---- Data provided

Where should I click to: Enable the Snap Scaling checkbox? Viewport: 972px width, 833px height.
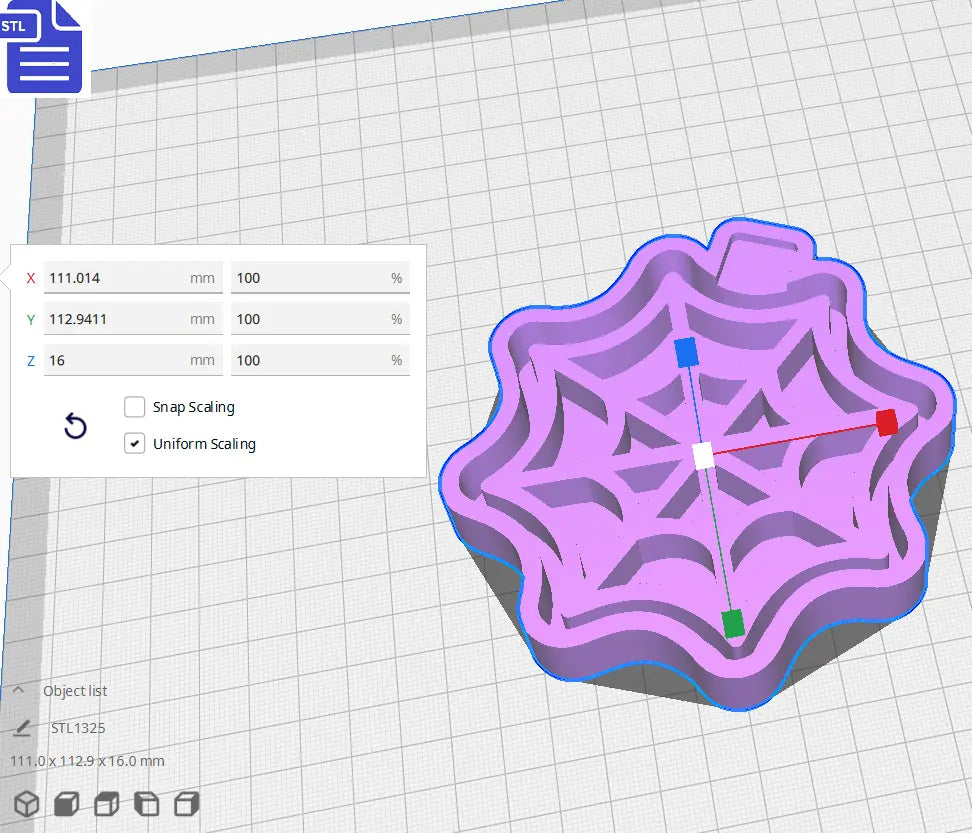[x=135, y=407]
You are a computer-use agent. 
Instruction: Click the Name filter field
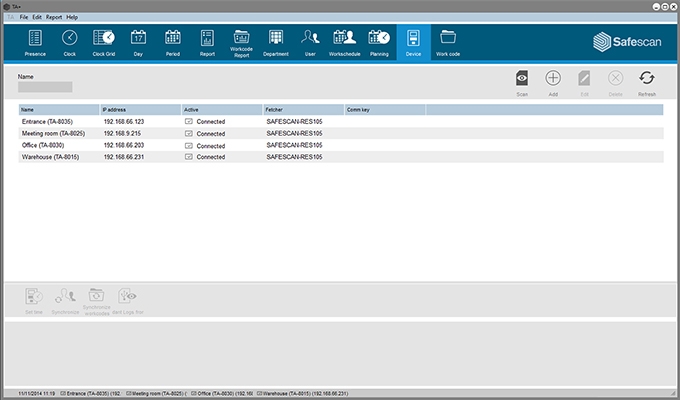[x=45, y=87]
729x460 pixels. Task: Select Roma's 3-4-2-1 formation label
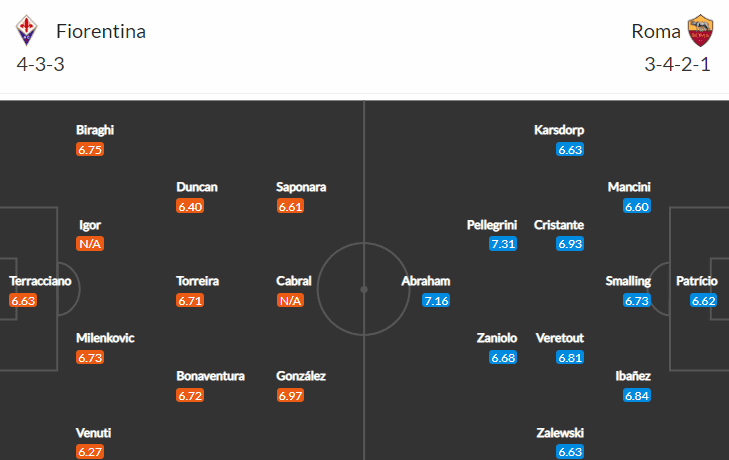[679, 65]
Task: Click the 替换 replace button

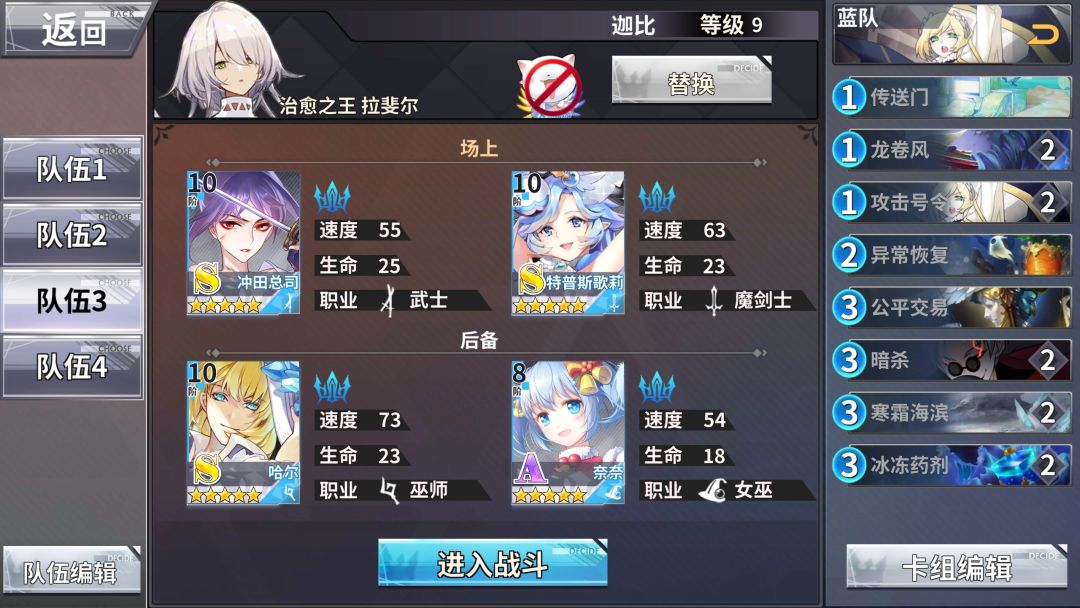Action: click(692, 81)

--------

Set problem: Recast the rows above as a two-column CSV with the headers request and answer, one line per row. Put each field in quotes, turn any line breaks into spaces, and leave the pictures out.

Correct output:
request,answer
"Where should I click to: Enable the Snap Scaling checkbox? Viewport: 972px width, 833px height.","[x=135, y=407]"
"You are a computer-use agent. Instruction: Click the Name filter field","[x=45, y=87]"
"729x460 pixels. Task: Select Roma's 3-4-2-1 formation label","[679, 65]"
"Task: Click the 替换 replace button","Action: click(692, 81)"